Source Code Optimization using Equivalent Mutants
This work addresses code optimization for software developers, offering a novel but incremental method that leverages existing mutation testing concepts.
The paper tackles the problem of source code optimization by repurposing equivalent mutants—syntactically modified but functionally equivalent program versions—to enhance code while preserving behavior, and demonstrates that this approach can outperform traditional compiler optimizations in applicable cases.
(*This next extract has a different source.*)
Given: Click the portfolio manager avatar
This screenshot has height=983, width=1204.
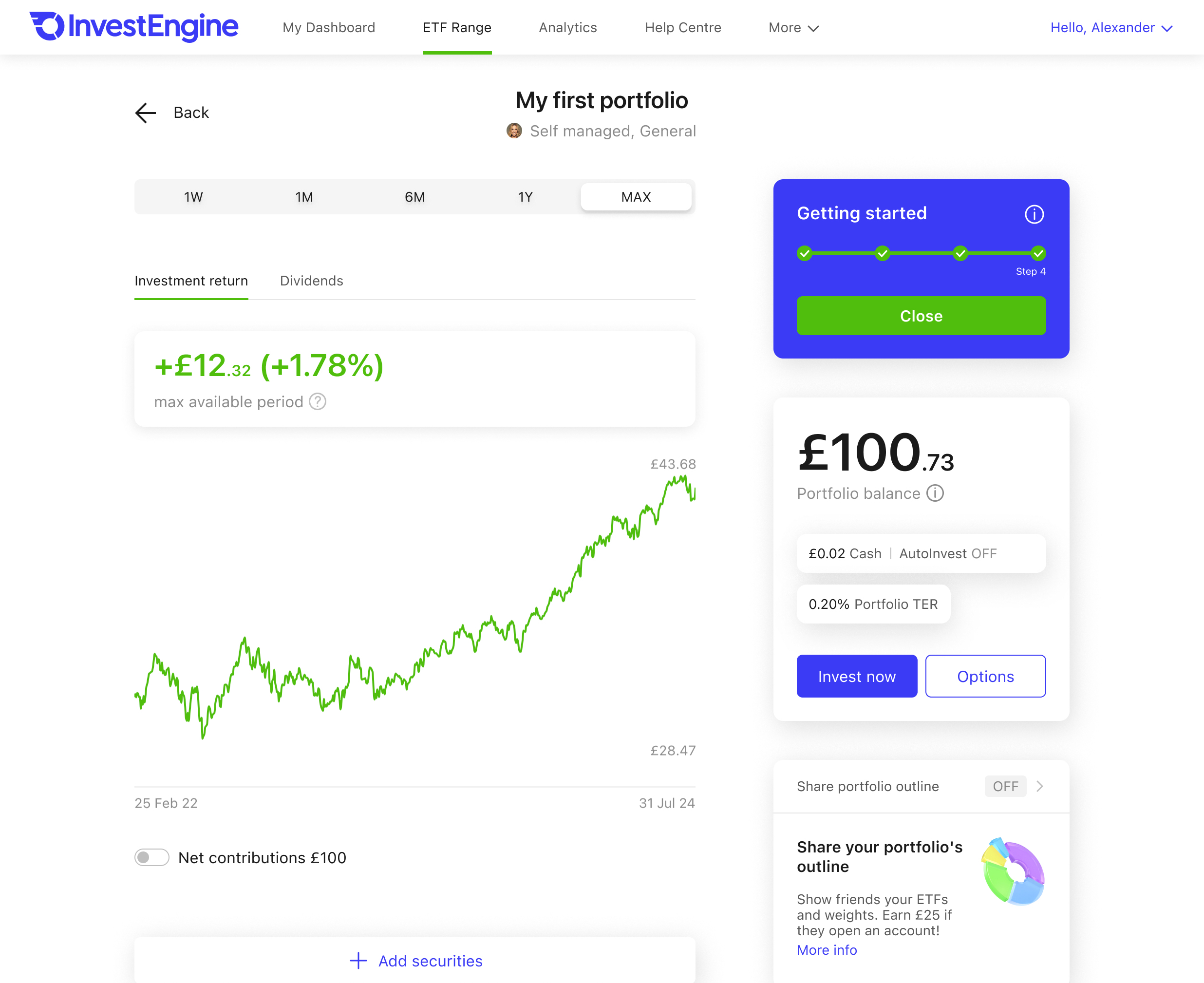Looking at the screenshot, I should click(514, 131).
A mutant is a program obtained by syntactically modifying a program's source code; an equivalent mutant is a mutant, which is functionally equivalent to the original program. Mutants are primarily used in \emph{mutation testing}, and when deriving a test suite, obtaining an equivalent mutant is considered to be highly negative, although these equivalent mutants could be used for other purposes. We present an approach that considers equivalent mutants valuable, and utilizes them for source code optimization. Source code optimization enhances a program's source code preserving its behavior. We showcase a procedure to achieve source code optimization based on equivalent mutants and discuss proper mutation operators. Experimental evaluation with Java and C programs demonstrates the applicability of the proposed approach. An algorithmic approach for source code optimization using equivalent mutants is proposed. It is showcased that whenever applicable, the approach can outperform traditional compiler optimizations.